◆ Task goal
Set down again exactly the lines of the listing below that fall between the line holding "Screen dimensions: 1018x822" and the line holding "Step 开始时间 forward with right arrow", inclusive.
⟨
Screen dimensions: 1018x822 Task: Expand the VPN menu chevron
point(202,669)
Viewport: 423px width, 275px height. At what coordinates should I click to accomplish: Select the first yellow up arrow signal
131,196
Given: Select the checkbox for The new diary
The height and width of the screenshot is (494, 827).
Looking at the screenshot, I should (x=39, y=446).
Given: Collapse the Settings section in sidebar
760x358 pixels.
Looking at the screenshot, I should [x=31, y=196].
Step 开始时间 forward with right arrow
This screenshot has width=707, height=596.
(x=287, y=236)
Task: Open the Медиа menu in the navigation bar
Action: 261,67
⟩
⟨
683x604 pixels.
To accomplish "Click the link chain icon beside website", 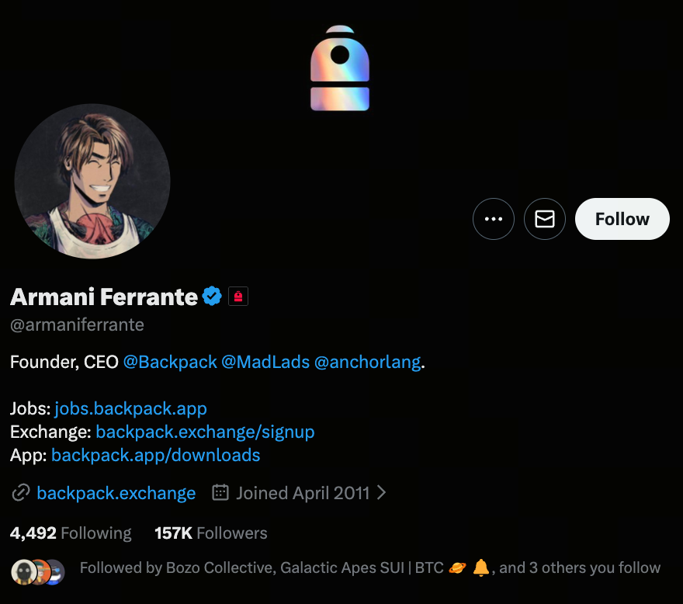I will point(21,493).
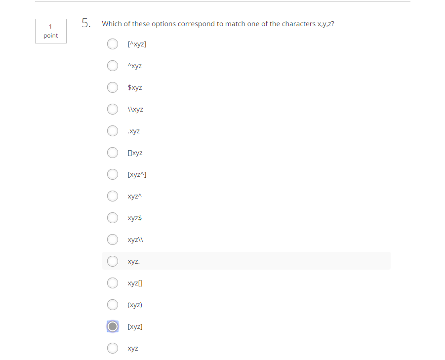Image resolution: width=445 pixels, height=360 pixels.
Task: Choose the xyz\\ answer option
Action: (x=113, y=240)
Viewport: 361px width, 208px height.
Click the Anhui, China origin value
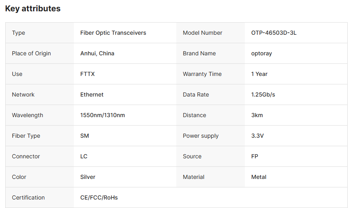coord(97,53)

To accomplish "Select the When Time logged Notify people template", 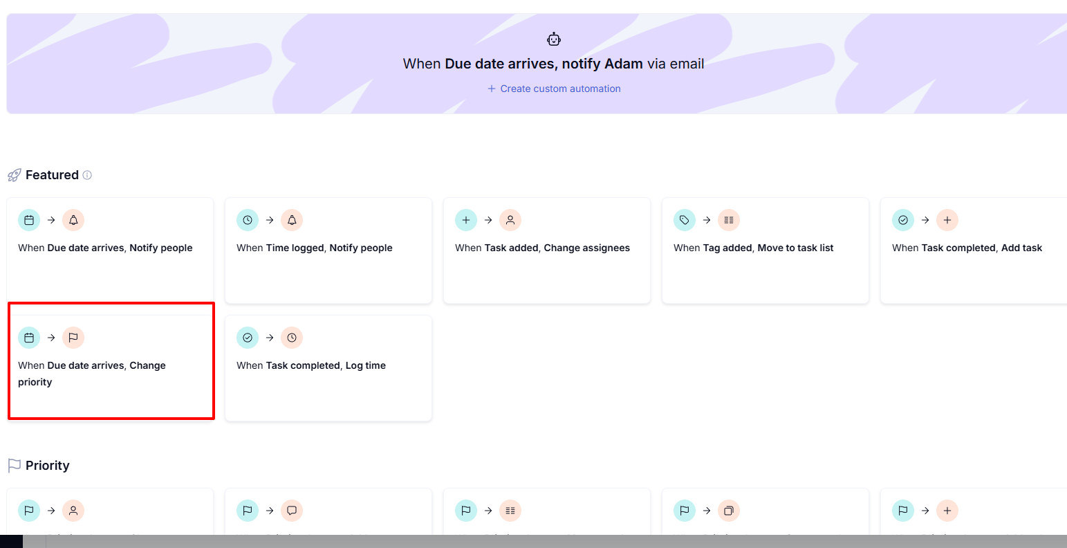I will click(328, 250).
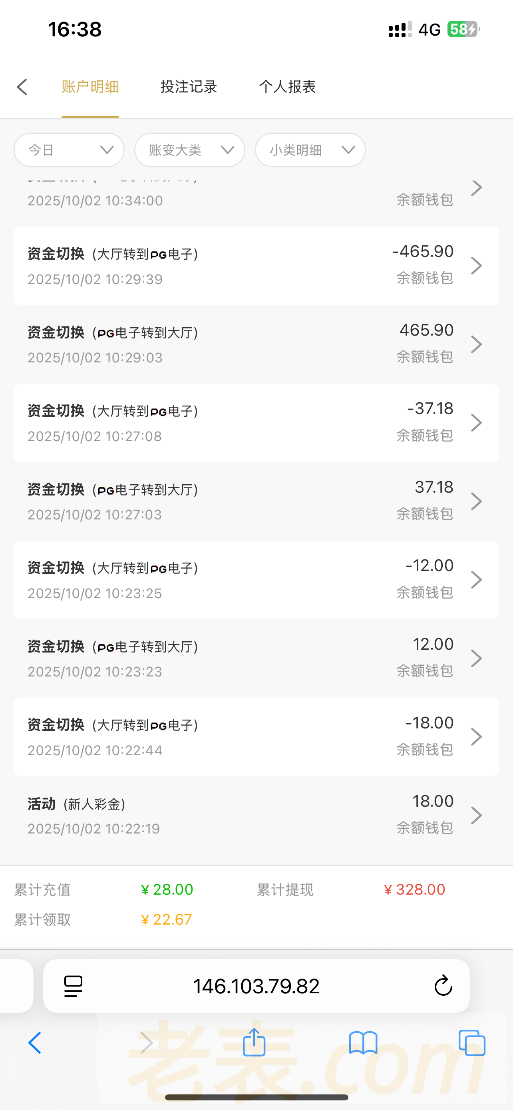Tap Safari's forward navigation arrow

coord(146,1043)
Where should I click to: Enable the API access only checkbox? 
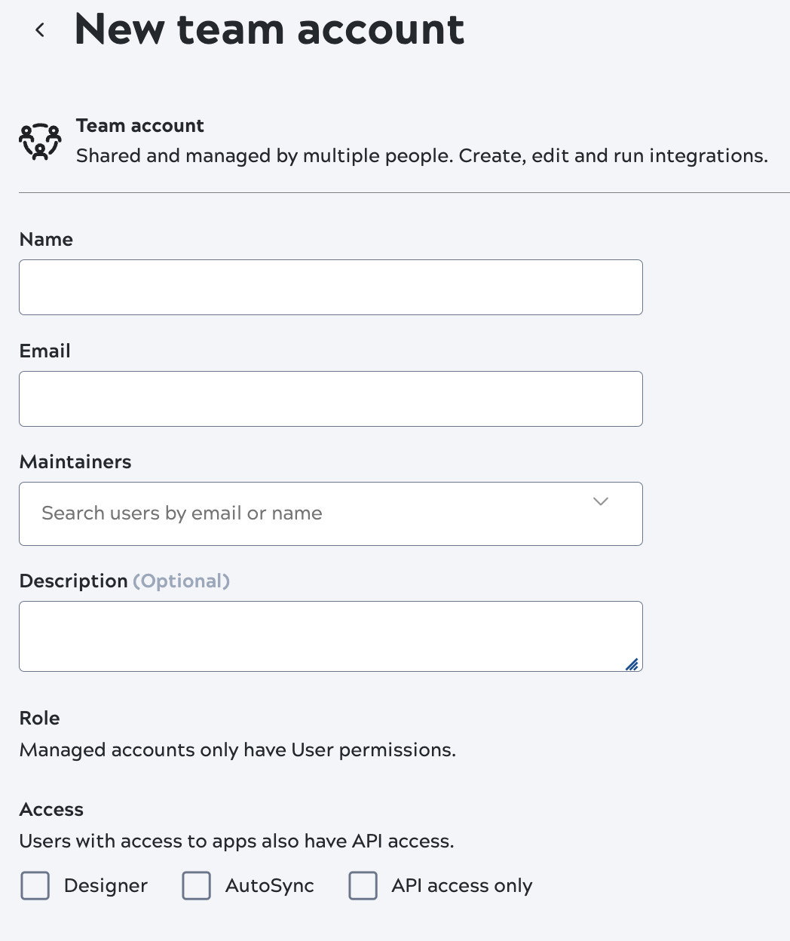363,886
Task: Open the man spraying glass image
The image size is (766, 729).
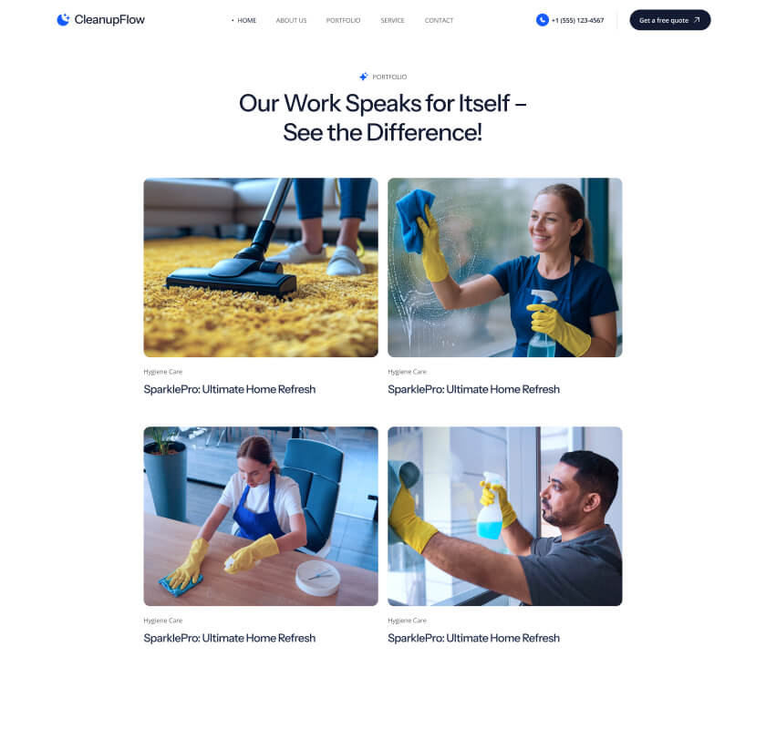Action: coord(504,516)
⟩
◆ Answer to this problem
Screen dimensions: 1018x822 Task: Expand the VPN menu chevron
point(202,669)
Viewport: 423px width, 275px height. At what coordinates should I click to accomplish: Select the first yellow up arrow signal
131,196
Given: Select the checkbox for The new diary
The height and width of the screenshot is (494, 827).
Looking at the screenshot, I should (x=39, y=446).
Given: Collapse the Settings section in sidebar
760x358 pixels.
Looking at the screenshot, I should [x=31, y=196].
Step 开始时间 forward with right arrow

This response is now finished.